During cell division, chromosomes invariably segregate before the cleavage furrow ingresses to partition the cell. Chromosomes that obstruct the furrow could block cytokinesis leading to altered cell ploidy, a defect common in cancer. Most cellular checkpoints minimize chromosome mis-segregation by delaying cell cycle progression until the chromosomes are replicated and bi-oriented to the spindle poles. However, this strategy may not be compatible with embryonic development, during which the timing of cell divisions must be closely coordinated. In C. elegans embryos, somatic cells with chromosome or spindle abnormalities can initiate cytokinesis (1-3). However, the cleavage furrow did not regress in embryos containing chromatin bridges induced by topoisomerase II (
top-2) RNAi (4). To address whether this phenomenon of sustained furrow integrity is seen in other chromomsome mis-segregation events, we inactivated several genes essential for segregation. While most conditions that generate chromatin bridges do not trigger cleavage furrow regression, the loss of the condensin complexes does.

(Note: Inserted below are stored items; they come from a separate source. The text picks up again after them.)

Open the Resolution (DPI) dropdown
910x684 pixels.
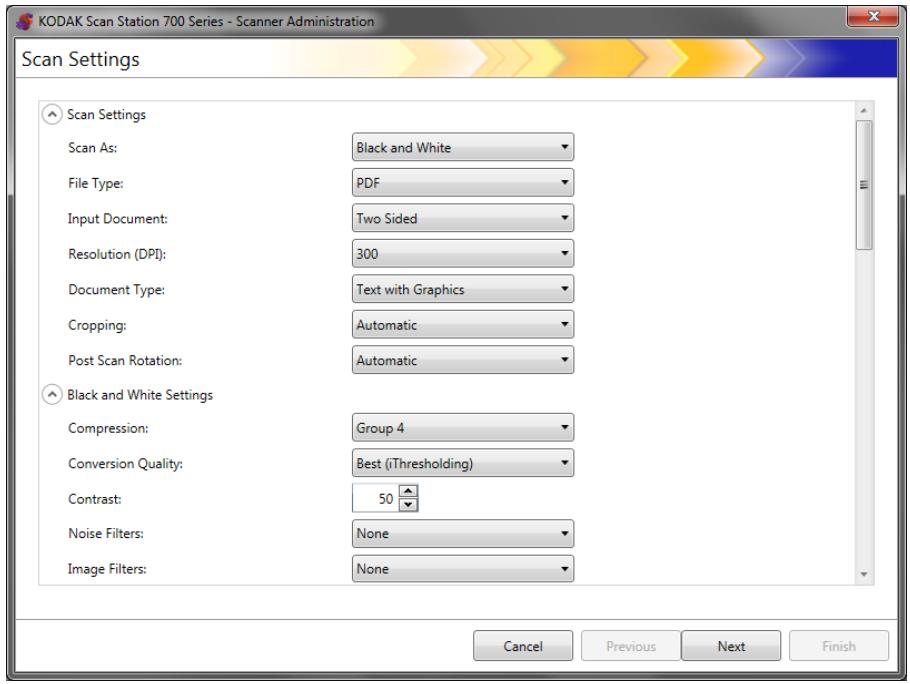pyautogui.click(x=463, y=254)
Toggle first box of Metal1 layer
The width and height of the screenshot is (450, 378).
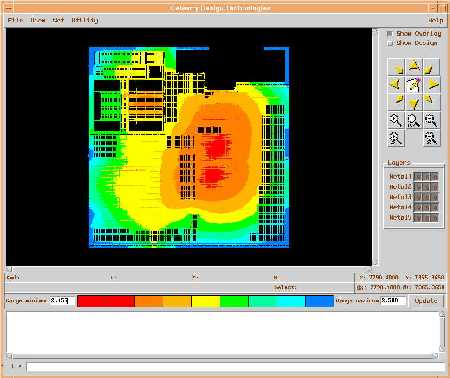[x=418, y=176]
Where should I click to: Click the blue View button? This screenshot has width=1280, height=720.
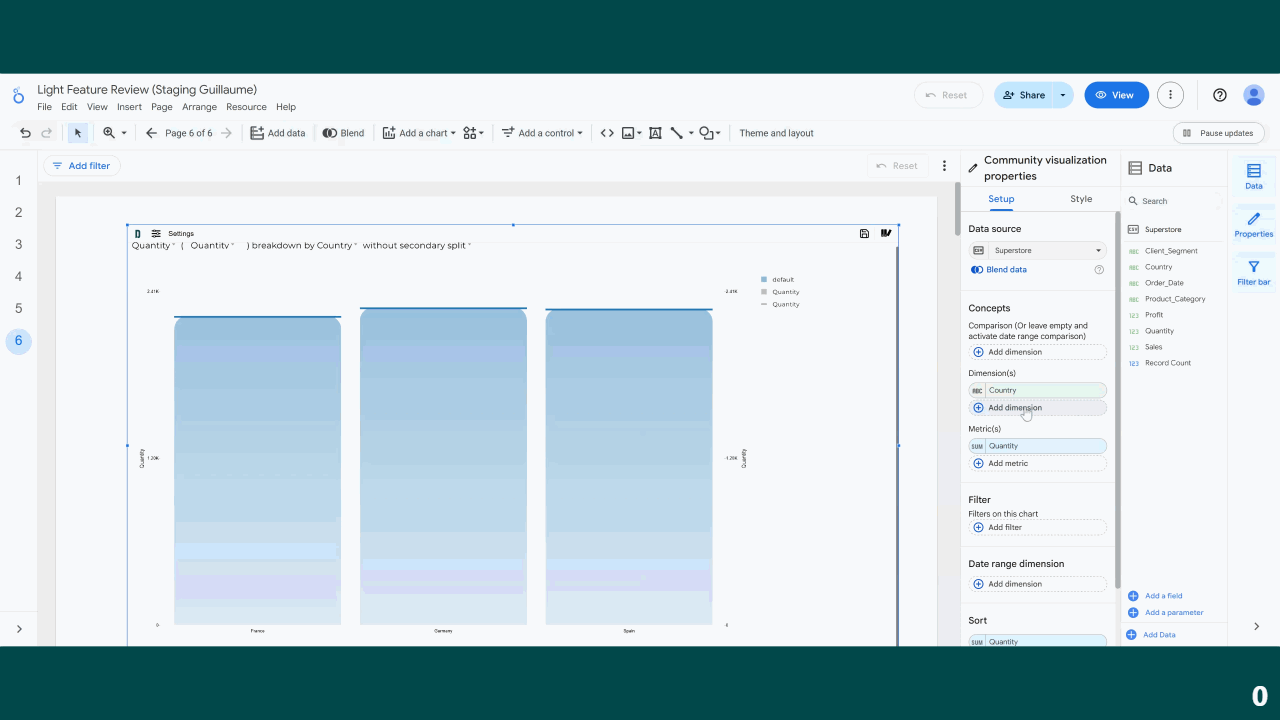1115,95
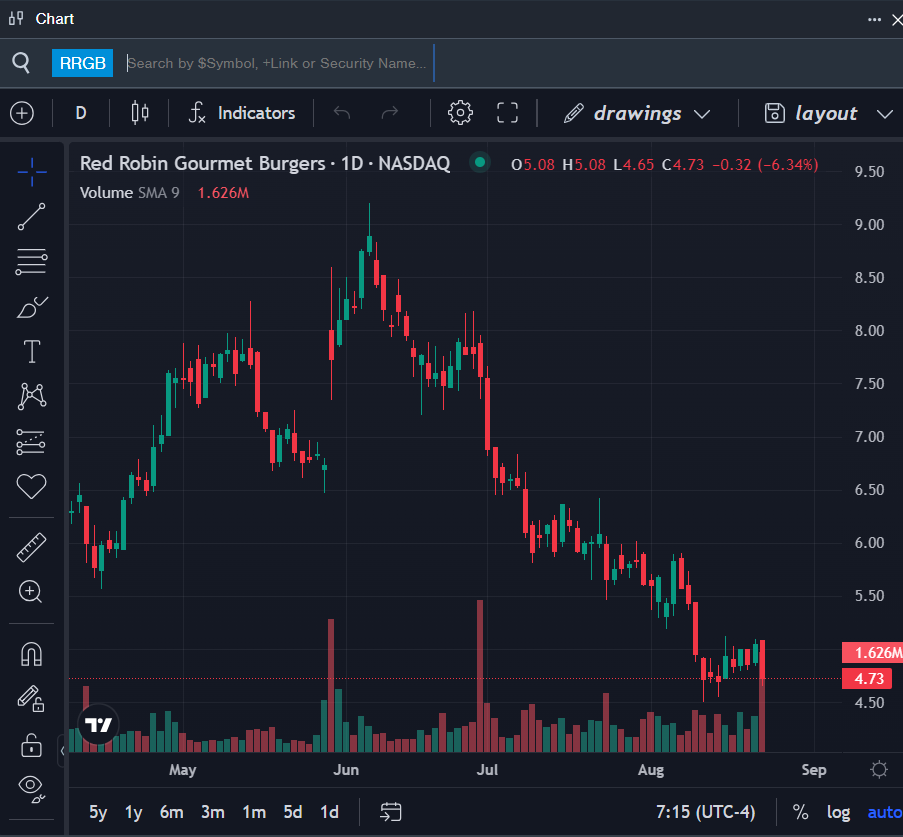Open the Fibonacci retracement tools
Screen dimensions: 903x837
(x=32, y=262)
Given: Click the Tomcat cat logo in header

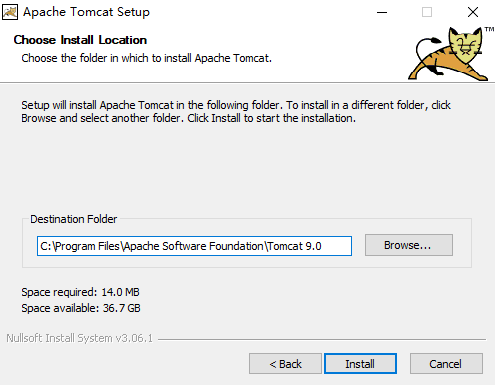Looking at the screenshot, I should [x=448, y=54].
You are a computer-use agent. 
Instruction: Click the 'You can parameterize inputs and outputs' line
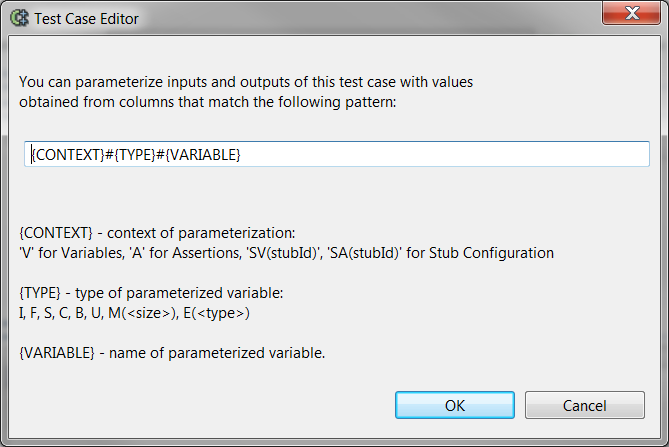246,82
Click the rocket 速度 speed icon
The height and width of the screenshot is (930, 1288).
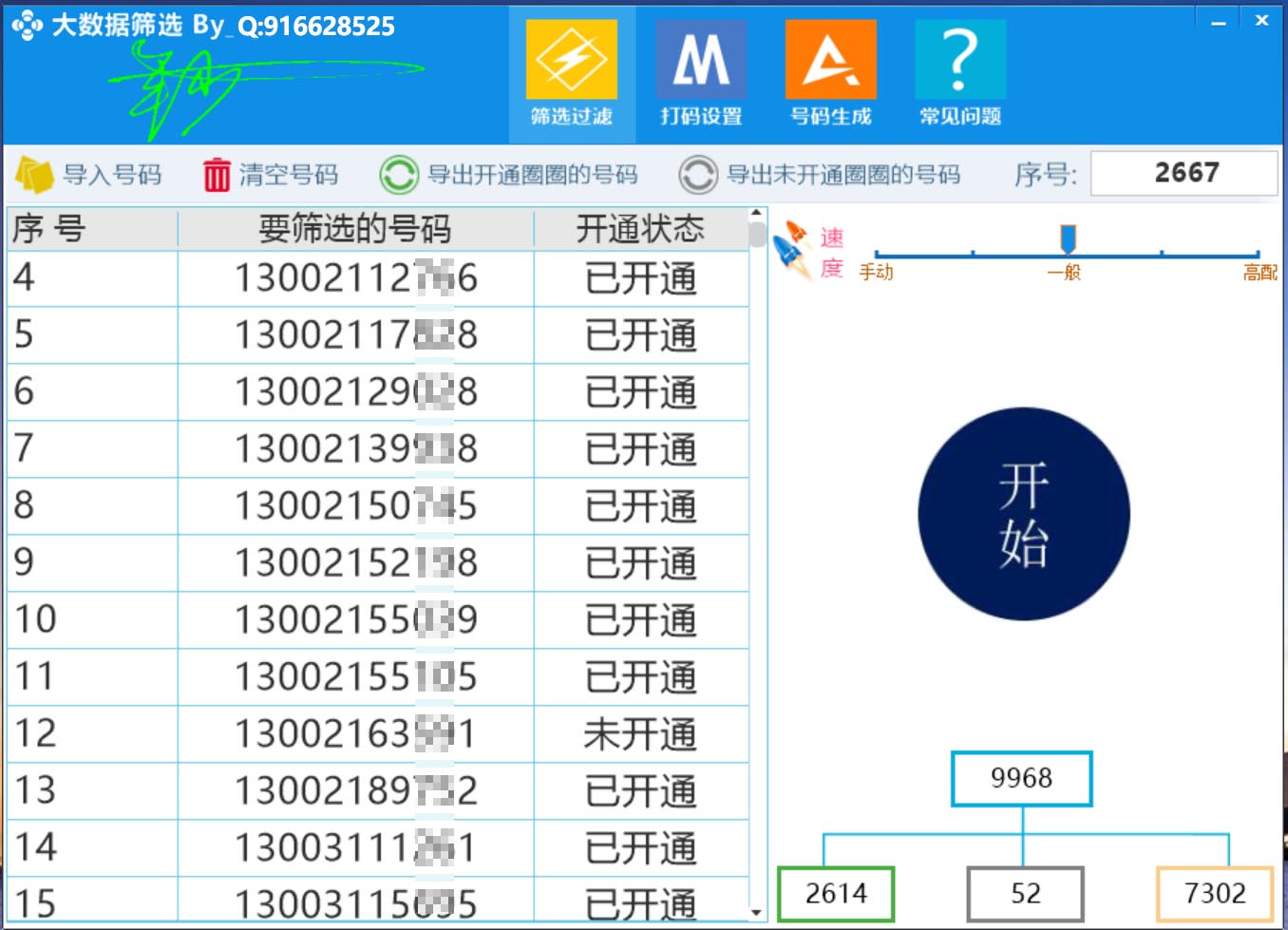pyautogui.click(x=791, y=245)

Condensin I and II contain the Structural Maintenance of Chromosome 2 and 4 homologs, MIX-1 and SMC-4, and additional subunits unique to each complex. The disruption of a shared subunit of condensin I and II was sufficient to induce both chromosome mis-segregation and furrow regression. We found that disruption specific to each condensin complex could functionally separate these two defects. Loss of condensin II caused chromosome mis-segregation, while mutations in condensin I did not. Furrow regression is only seen when chromatin bridges occur in the condensin I mutants, suggesting that condensin I may be required to sustain furrow integrity. Condensin I is highly enriched on chromatin bridges. Surprisingly, condensin I normally localizes to the spindle midzone, and disruption of the spindle midzone via
spd-1 deficiency recapitulates this condensin I mutant phenotype. Together our data support the presence of a pathway, resembling the abscission checkpoint (5), which prevents furrow regression in the presence of chromatin bridges in C. elegans embryos.
1. M Brauchle et al. Curr Biol 13, 819 (2003). 2. AH Holway et al. J Cell Biol 172, 999 (2006). 3. SE Encalada et al. Mol Biol Cell 16, 1056 (2005). 4. JN Bembenek et al. Curr Biol 20, 259 (2010). 5. P Steigemann et al. Cell 136, 473 (2009).